In many animals, as an individual ages, telomere length shortens, leading to potential DNA damage in aging organisms (Mather et al., 2011) and a correlation between telomere length and the number of somatic mutations genome wide. We used a novel telomere length prediction algorithm (Ding et al., 2014) within tissues and found that using canonical honey bee telomere sequence, we obtained telomere length estimates within the range expected for bees (Korandová and Frydrychová, 2016). Our approach found that shorter telomeres do not directly correlate with higher somatic mutation loads (Fig. 4B). Accordingly, telomeres may not be a good indicator of age in insects; there is a high variability of telomere length and lifespan across many species (Walter et al., 2007; Wright and Shay, 2000). Perhaps telomere length is a better indicator of developmental stages, as it has been shown to decrease quickly during development and remain largely unchanged once an insect has reached adulthood (Jemielity et al., 2007). As with mutational accumulation variance across tissue type, we again had a large effect size when comparing mutation accumulation to telomere length. To accurately elucidate the link between somatic mutation accumulation and aging, this experiment would best be repeated to corroborate telomere length with an increased number of aged individuals or those that have been stressed.

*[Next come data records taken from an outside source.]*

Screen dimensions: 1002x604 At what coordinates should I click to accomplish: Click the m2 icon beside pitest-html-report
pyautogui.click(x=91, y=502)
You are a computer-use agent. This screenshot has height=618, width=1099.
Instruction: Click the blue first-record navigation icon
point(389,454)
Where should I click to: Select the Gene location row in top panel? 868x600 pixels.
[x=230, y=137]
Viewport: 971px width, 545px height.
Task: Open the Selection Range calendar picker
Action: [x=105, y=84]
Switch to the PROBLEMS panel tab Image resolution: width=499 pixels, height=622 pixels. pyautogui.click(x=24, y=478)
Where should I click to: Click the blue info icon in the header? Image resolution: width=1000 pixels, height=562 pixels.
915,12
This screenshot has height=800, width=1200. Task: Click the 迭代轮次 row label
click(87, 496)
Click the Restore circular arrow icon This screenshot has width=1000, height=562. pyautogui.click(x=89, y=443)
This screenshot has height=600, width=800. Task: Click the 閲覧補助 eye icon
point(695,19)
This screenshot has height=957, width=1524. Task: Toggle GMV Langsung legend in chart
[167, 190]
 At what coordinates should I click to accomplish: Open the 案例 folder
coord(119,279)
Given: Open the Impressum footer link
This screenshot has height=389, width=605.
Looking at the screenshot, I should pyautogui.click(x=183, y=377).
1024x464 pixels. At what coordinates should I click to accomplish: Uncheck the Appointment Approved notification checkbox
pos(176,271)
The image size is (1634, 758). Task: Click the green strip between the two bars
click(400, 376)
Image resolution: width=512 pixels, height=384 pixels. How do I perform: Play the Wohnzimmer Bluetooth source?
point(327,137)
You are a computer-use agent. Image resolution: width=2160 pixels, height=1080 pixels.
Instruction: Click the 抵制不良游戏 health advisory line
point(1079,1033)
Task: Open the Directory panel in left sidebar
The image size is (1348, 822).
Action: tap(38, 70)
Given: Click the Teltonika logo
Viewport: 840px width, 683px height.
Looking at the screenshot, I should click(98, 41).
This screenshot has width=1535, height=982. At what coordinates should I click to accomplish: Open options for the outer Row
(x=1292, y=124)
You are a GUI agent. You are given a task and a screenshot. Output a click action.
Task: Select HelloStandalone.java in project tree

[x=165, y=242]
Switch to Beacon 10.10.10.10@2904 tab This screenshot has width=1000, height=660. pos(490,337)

This study has helped us to better understand the distribution of somatic mutations across and within haploid insects and provides a leaping-off point for additional work into somatic mutations. While somatic mutations have a significant impact on disease, cancer, and reproductive success (Greenman et al., 2007; Inusa et al., 2019; Lucas and Keller, 2014), the distribution of somatic mutations across and within organisms remains largely uncharacterized. We were unable to answer questions regarding somatic distribution, mechanisms of mutagenesis, sampling bias, somatic compensation, and mechanisms of somatic repair due to how little exploration has been conducted in the field. We lack study on a robust model in which we can easily elucidate somatic from germ line variants. The western honey bee, A. mellifera, provides a powerful model system to build an atlas of somatic mutations. Prior studies have suggested or refuted that there are tissue-specific differences, but little had been done to directly compare mutation accumulation within an individual (Franco et al., 2019; Lucas and Keller, 2014). While tissues have little variance in somatic mutation accumulation, further investigation should be conducted on a cell-specific level. Our results also have interesting implications for genomics in social insects more broadly. Variation in the accumulation of mutations across individuals and their tissues could lead to erroneous population genomic conclusions, especially for rare mutations. Understanding somatic mutation distribution in haploid drones has laid the foundation for future research into tissue-specific repair mechanisms. DNA repair varies significantly between germ line and soma. Mutation repair could be influenced by tissue-specific processes, undergo differential DNA damage response when exposed to stressors. Future studies on DNA damage and repair may have implications for therapies involving longevity and disease.